IA : OpenAI lance ChatGPT pour adolescents, entre protection renforcée et nouveaux usages éducatifs



2026-08-21 10:15:00

Face aux inquiétudes grandissantes sur l’impact de l’intelligence artificielle sur les plus jeunes, OpenAI muscle ses garde-fous. L’entreprise veut désormais proposer aux adolescents un ChatGPT plus encadré, pensé à la fois pour protéger et accompagner les usages scolaires.



OpenAI franchit un nouveau cap dans l’encadrement de l’intelligence artificielle destinée aux jeunes. Avec ChatGPT pour adolescents, l’entreprise américaine entend proposer une expérience adaptée aux utilisateurs âgés de 13 à 17 ans, avec des restrictions renforcées sur les contenus considérés comme sensibles ou à haut risque. Le dispositif doit notamment permettre de mieux protéger les mineurs face aux dérives potentielles des conversations avec un chatbot, dans un contexte où les plateformes numériques sont de plus en plus surveillées par les régulateurs.

La nouveauté concerne également les parents. Des outils de contrôle leur permettent de paramétrer certaines fonctionnalités, notamment des heures de silence, mais aussi de recevoir des alertes lorsque des échanges font apparaître des sujets particulièrement sensibles, comme la violence, la santé mentale ou l’automutilation. Le système est conçu pour s’activer lorsque l’utilisateur est identifié comme mineur ou déclare avoir entre 13 et 17 ans. Une manière pour OpenAI de renforcer la supervision sans pour autant transformer l’outil en simple plateforme interdite aux adolescents.

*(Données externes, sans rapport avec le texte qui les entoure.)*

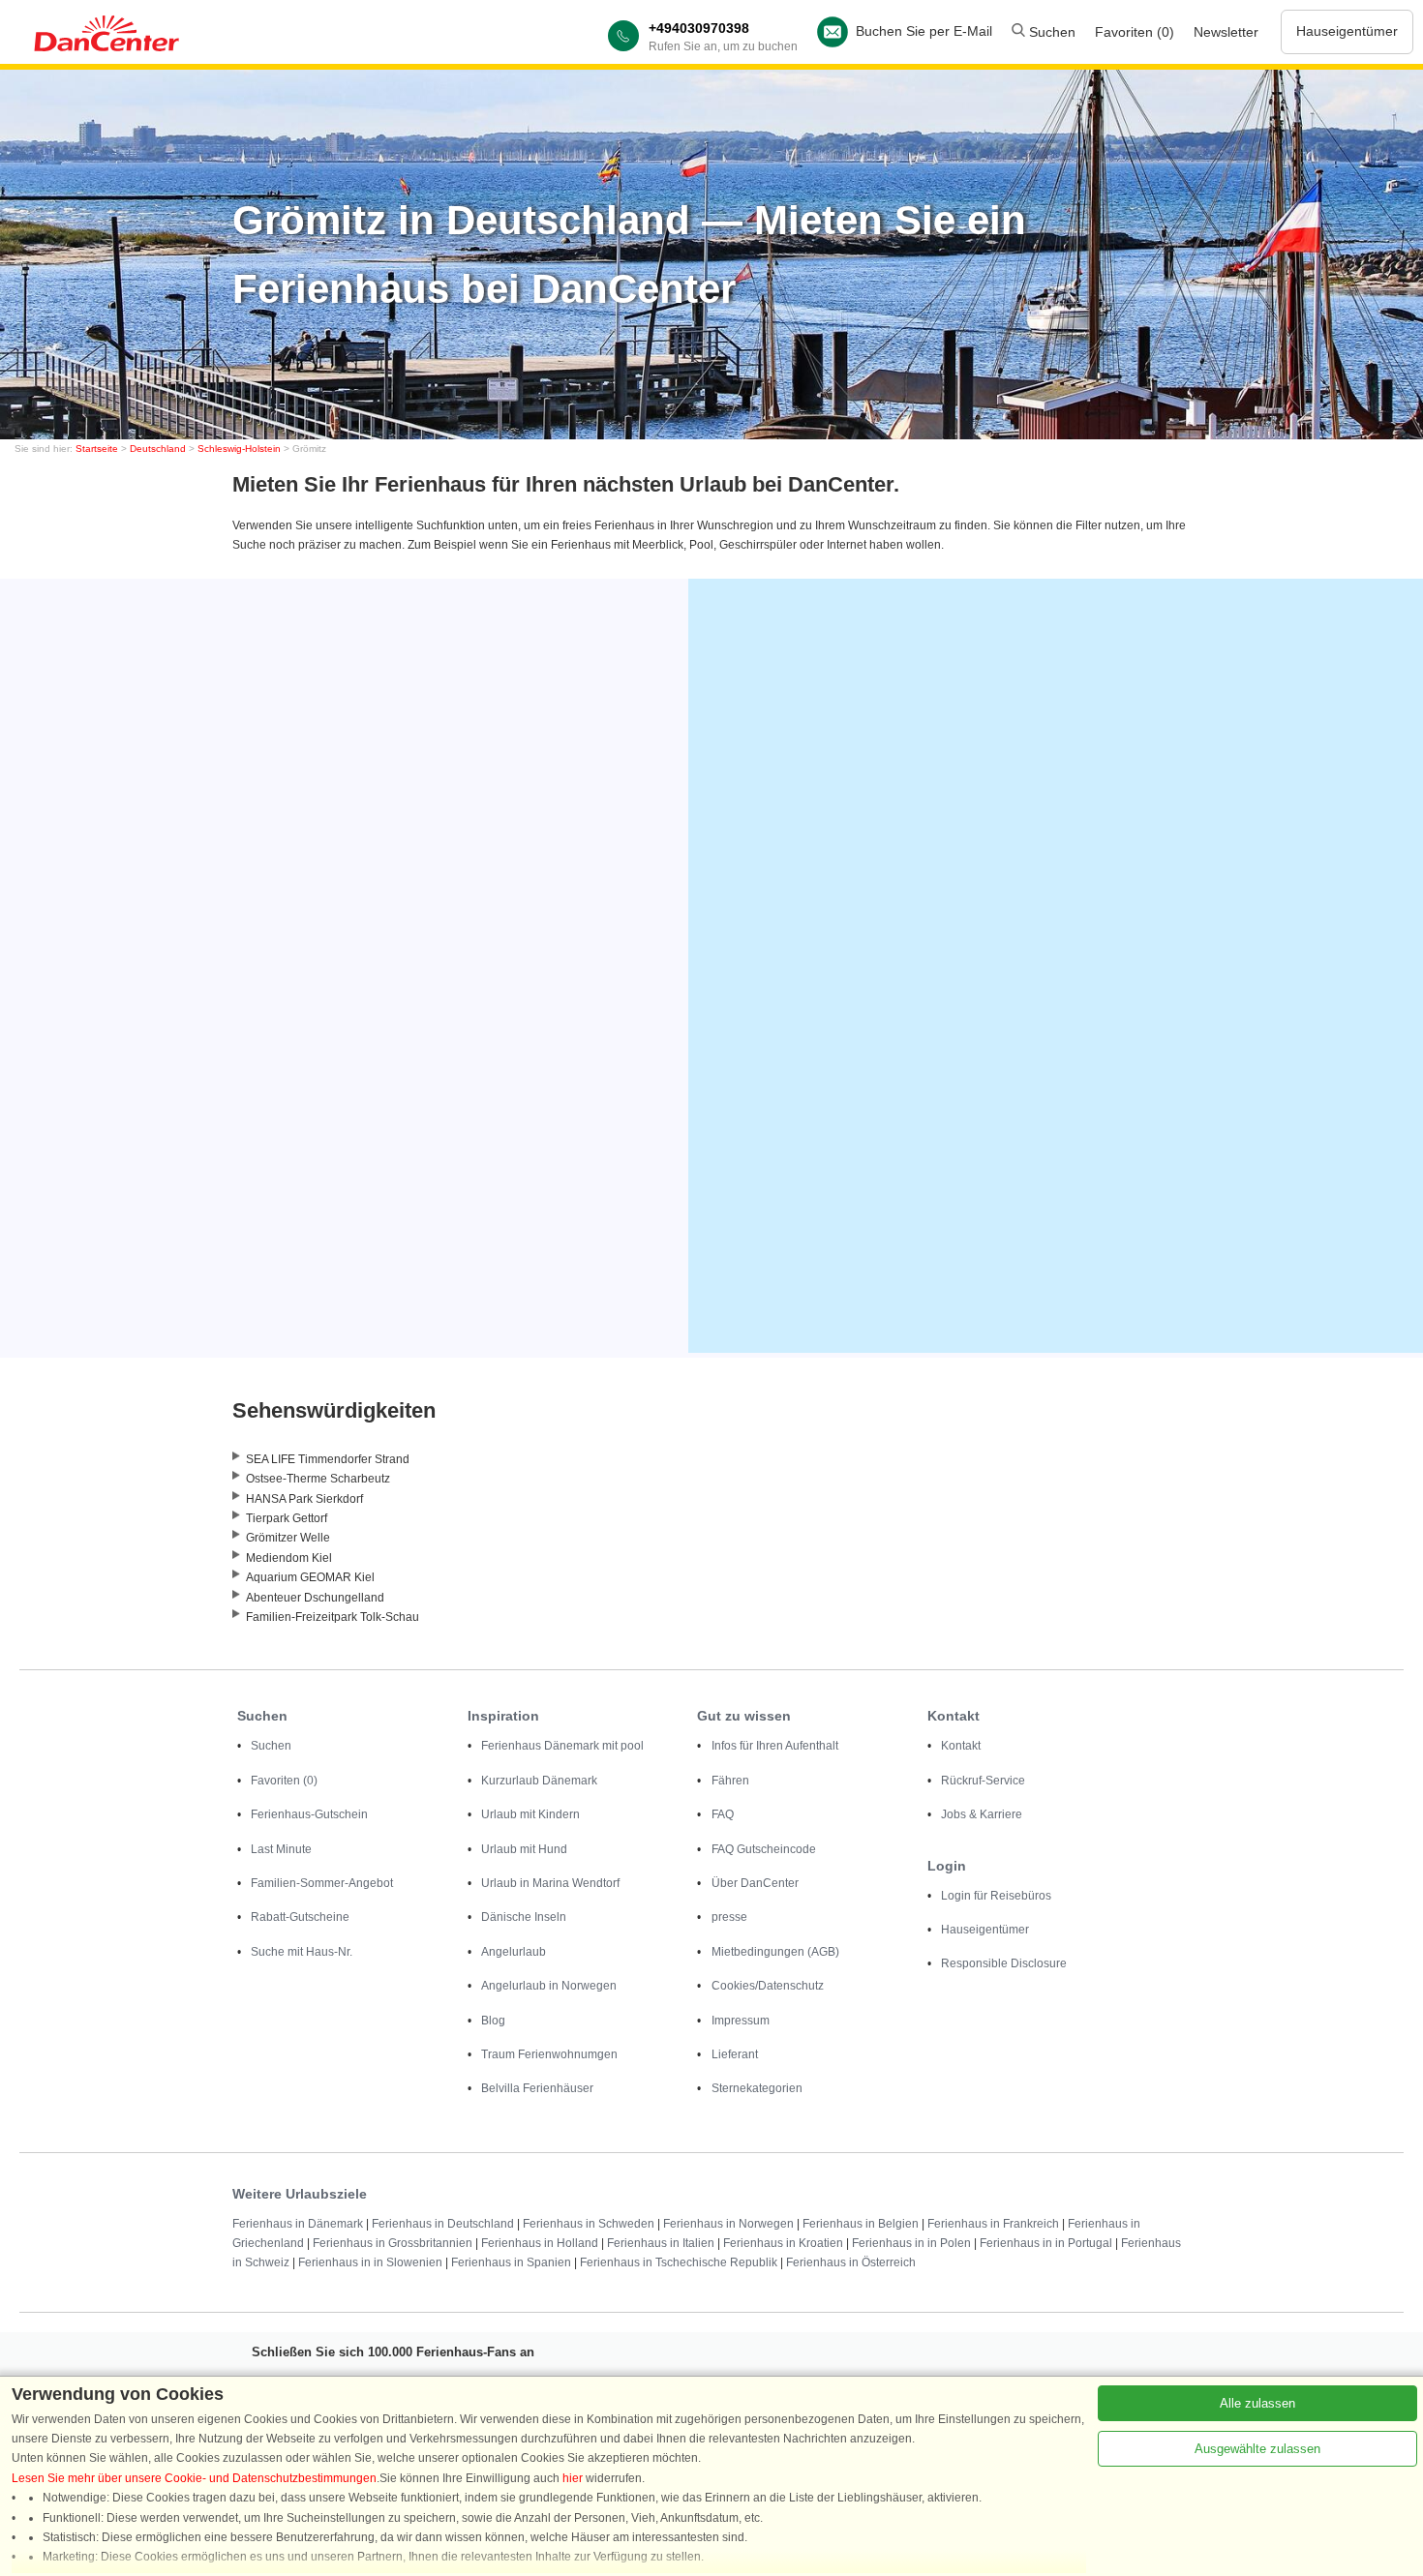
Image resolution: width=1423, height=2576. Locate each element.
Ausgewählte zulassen (1257, 2448)
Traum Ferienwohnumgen (549, 2054)
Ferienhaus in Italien (660, 2243)
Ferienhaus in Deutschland (443, 2224)
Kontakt (961, 1745)
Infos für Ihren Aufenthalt (775, 1745)
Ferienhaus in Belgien (860, 2224)
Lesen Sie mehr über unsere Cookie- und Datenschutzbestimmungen (194, 2478)
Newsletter (1226, 32)
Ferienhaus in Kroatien (783, 2243)
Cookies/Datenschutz (768, 1985)
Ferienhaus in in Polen (911, 2243)
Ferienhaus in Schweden (588, 2224)
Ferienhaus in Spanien (511, 2262)
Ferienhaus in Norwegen (728, 2224)
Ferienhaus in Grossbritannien (392, 2243)
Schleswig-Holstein (239, 448)
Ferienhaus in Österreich (851, 2262)
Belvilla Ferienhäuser (537, 2088)
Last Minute (281, 1849)
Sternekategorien (757, 2088)
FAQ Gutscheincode (764, 1849)
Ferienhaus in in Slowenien (370, 2262)
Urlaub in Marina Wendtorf (550, 1883)
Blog (493, 2020)
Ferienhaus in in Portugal (1046, 2243)
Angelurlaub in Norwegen (549, 1985)
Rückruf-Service (983, 1780)
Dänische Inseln (523, 1917)
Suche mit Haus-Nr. (301, 1952)
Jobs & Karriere (981, 1814)
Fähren (730, 1780)
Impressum (741, 2020)
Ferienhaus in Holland (539, 2243)
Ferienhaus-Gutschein (309, 1814)
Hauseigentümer (1347, 31)
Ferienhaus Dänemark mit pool (562, 1745)
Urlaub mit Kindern (530, 1814)
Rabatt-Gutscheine (300, 1917)
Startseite (97, 448)
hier (572, 2478)
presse (729, 1917)
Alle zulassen (1257, 2403)
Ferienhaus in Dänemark (297, 2224)
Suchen (1050, 32)
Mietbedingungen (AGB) (775, 1952)
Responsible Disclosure (1004, 1963)
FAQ (723, 1814)
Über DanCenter (755, 1883)
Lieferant (735, 2054)
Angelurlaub (513, 1952)
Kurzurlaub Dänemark (539, 1780)
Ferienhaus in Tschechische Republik (678, 2262)
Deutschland (158, 448)
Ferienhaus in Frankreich (993, 2224)
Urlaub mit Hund (524, 1849)
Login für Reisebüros (996, 1895)
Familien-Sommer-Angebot (322, 1883)
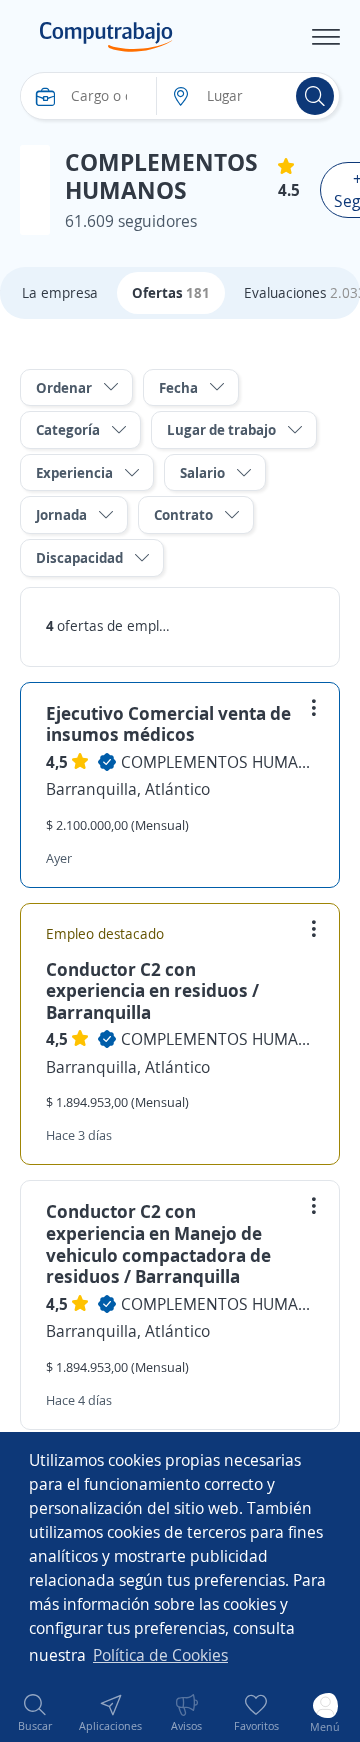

Sur le terrain scolaire, OpenAI veut également changer la manière dont les jeunes utilisent l’intelligence artificielle. Plutôt que de faire les devoirs à leur place, ChatGPT est appelé à devenir davantage un accompagnateur pédagogique. Mode étude, rappels de révision, questionnaires interactifs ou encore supports visuels : l’objectif est de favoriser la compréhension et l’apprentissage. Un choix qui colle aux pratiques actuelles des jeunes, pour qui la recherche d’informations et l’aide aux devoirs figurent parmi les principaux usages de l’IA.

Mais derrière cette offensive éducative se joue aussi une bataille autour de la sécurité. L’utilisation des chatbots comme confidents ou interlocuteurs privilégiés suscite de nombreuses interrogations chez les parents et les spécialistes de l’enfance. Des critiques mettent notamment en garde contre les risques d’isolement, de dépendance émotionnelle ou de réponses inadaptées dans des situations particulièrement fragiles. OpenAI fait par ailleurs face à des poursuites mettant en cause les conséquences potentielles de ses technologies sur la santé psychologique de certains mineurs.

Avec cette déclinaison destinée aux adolescents, OpenAI cherche donc à trouver un équilibre délicat : permettre aux jeunes de profiter du potentiel éducatif de l’intelligence artificielle tout en limitant ses risques. Une stratégie qui répond autant aux préoccupations des familles qu’à la pression croissante des pouvoirs publics. Reste désormais à savoir si ces nouveaux garde-fous seront suffisamment solides pour instaurer la confiance et faire de l’IA un véritable outil d’apprentissage plutôt qu’un nouveau sujet d’inquiétude pour les parents.